Listen to Jesus. How could they not? All of the evidence in front of them, and yet they only processed what they wanted to see and hear. Really no different than us. How many Christmases have we heard the message of the angels, how many trips have we made to Cana and heard Jesus tell Mary, “My time has not yet come”? How many storms has Jesus calmed for us, but then next time the seas get rough we panic and ask, “Jesus, where are you now?”

Listen to Jesus. Listen to the promises of the one who left behind all of his glory in heaven so that he could keep every promise he’s ever made.
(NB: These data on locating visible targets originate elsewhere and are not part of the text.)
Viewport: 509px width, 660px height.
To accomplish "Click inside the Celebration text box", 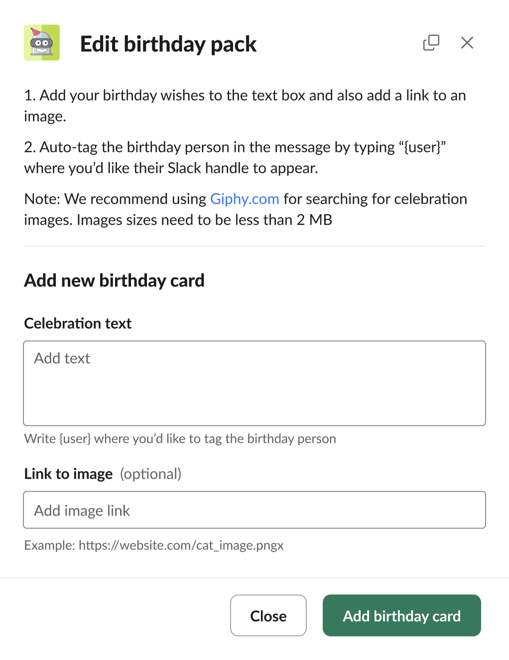I will point(255,384).
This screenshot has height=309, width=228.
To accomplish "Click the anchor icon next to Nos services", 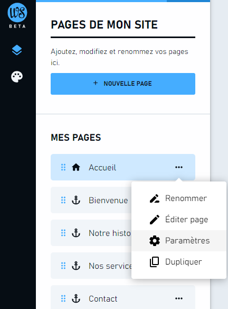I will [76, 266].
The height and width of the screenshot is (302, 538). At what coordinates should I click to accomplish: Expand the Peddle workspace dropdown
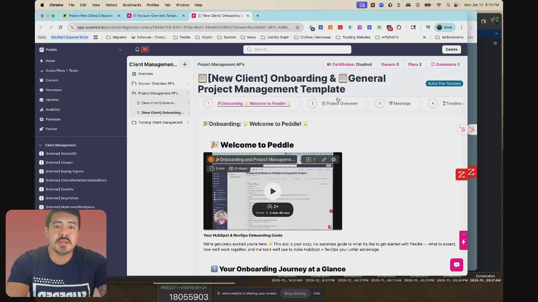point(120,49)
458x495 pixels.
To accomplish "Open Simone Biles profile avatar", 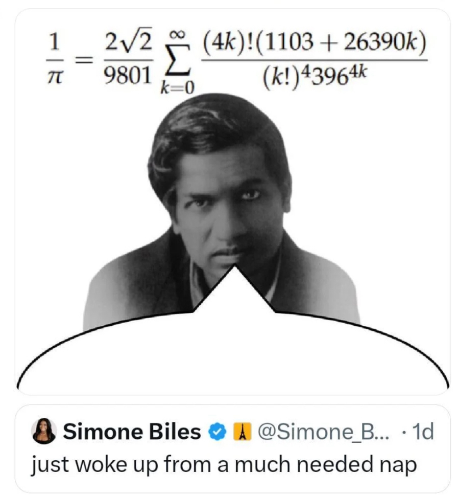I will pyautogui.click(x=44, y=431).
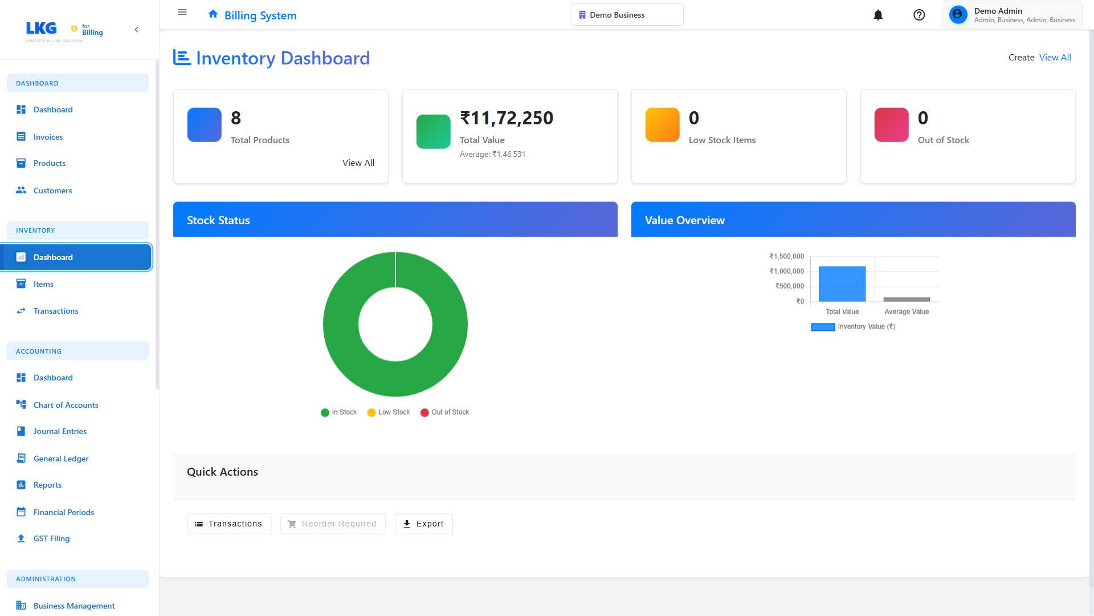Select the Products icon in sidebar
The height and width of the screenshot is (616, 1094).
click(x=21, y=163)
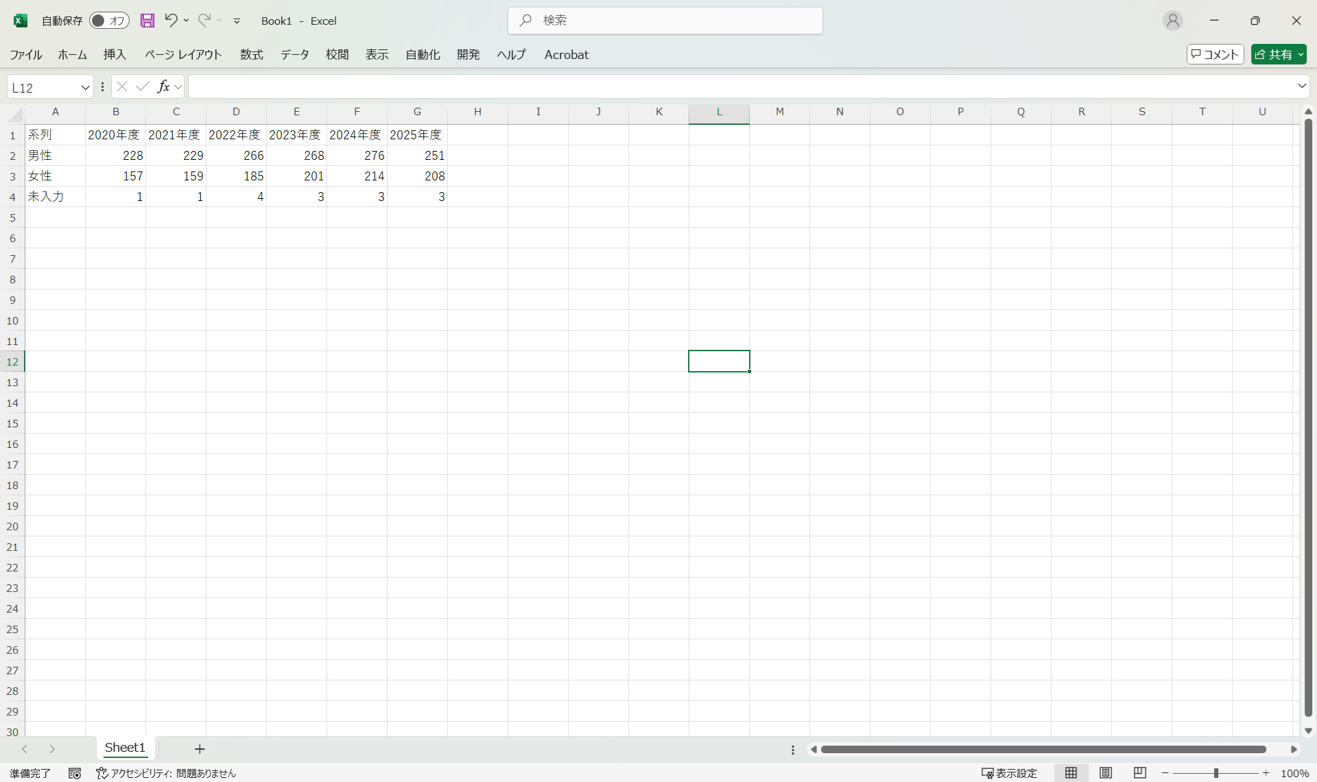Open the user account profile icon
1317x782 pixels.
[1173, 21]
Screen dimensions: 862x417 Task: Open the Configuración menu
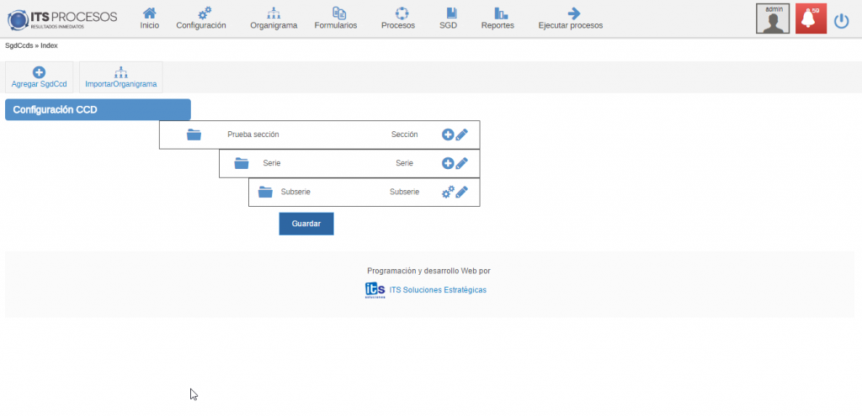pos(201,18)
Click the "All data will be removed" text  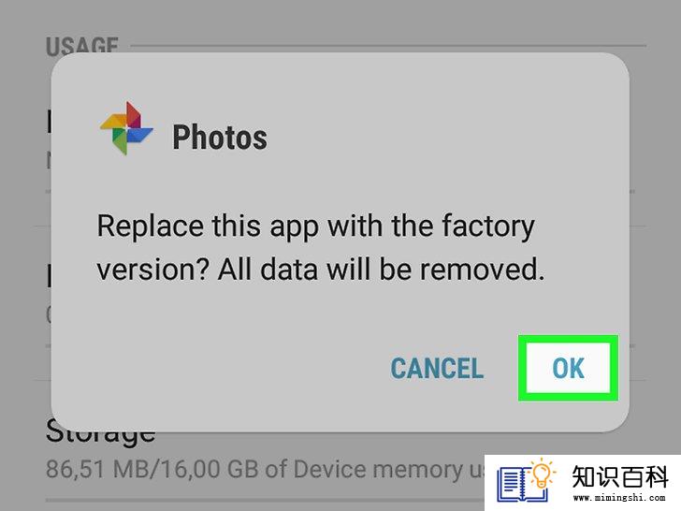pos(381,270)
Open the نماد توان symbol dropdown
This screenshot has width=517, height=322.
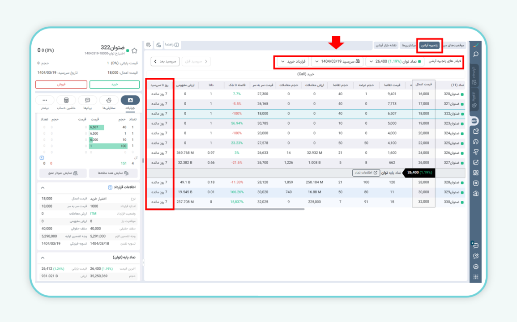(x=394, y=61)
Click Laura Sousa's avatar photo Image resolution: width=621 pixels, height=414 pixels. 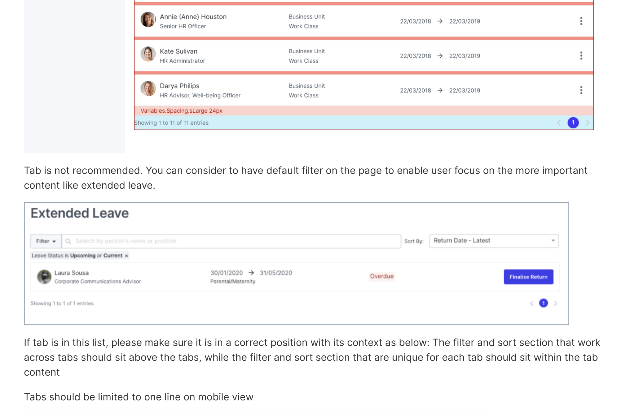(44, 277)
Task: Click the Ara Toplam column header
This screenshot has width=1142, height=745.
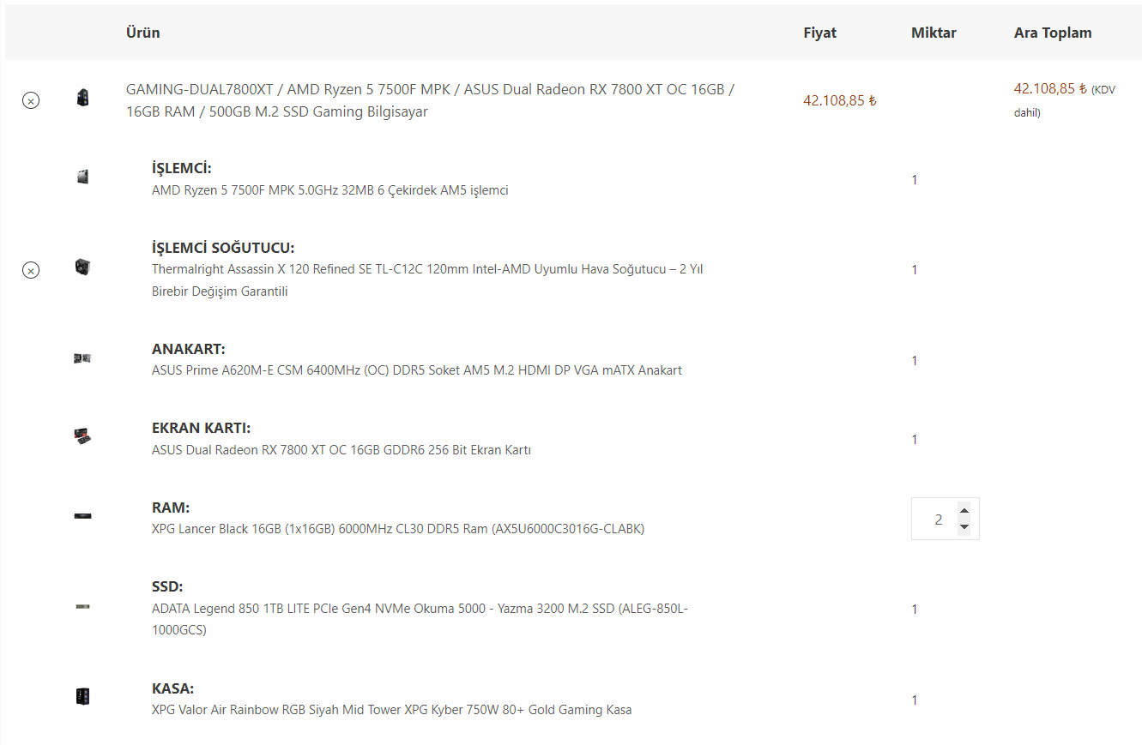Action: coord(1053,33)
Listen to Jesus when at his personal invitation you stand at the Lord’s table next weekend and receive in his very body and blood the certainty of your forgiveness.

Suddenly, when they looked around, they no longer saw anyone with them except Jesus. All they saw was Jesus, but seeing Jesus, they saw all they needed. Seeing Jesus, they had all they needed.

And so it is with us. The miracle of Jesus’ transfiguration has perhaps even GREATER relevance for us than Jesus’ healing miracles, because we aren’t always healed, but miracle of J transfiguration means that the sheer glory of what happened on that mountain 2000 years ago is the glory that awaits us.

And consider this: As we celebrate Jesus’ transfiguration, the greatest miracle wasn’t really that Jesus appears in glory. The glory was always his. The miracle, if you will, is that this glorious Son of God left that glory behind for a manger in Bethlehem, a hometown that rejected him, for a ministry where he had no place to lay his head, for ministry that was spurned by those he loved so dearly; that he left behind not for the bright white Mount of Glory, but for the blood red Mount Calvary.

That is a miracle. That conscious choice of God the Son: to accept the mission that his Father laid out for him, that conscious, deliberate premeditated choice that he made before creation, that willingness to leave it all behind for a mission that would end at a bloody cross. Jesus left all of his glory so that you and I would have not the glory of a mountain in Israel, but the glory of a mansion in heaven. Jesus did all of that for the joy set before him. Where can you find that joy? Look in the mirror, for it is you. You are Jesus’s joy. What a miracle indeed. Amen.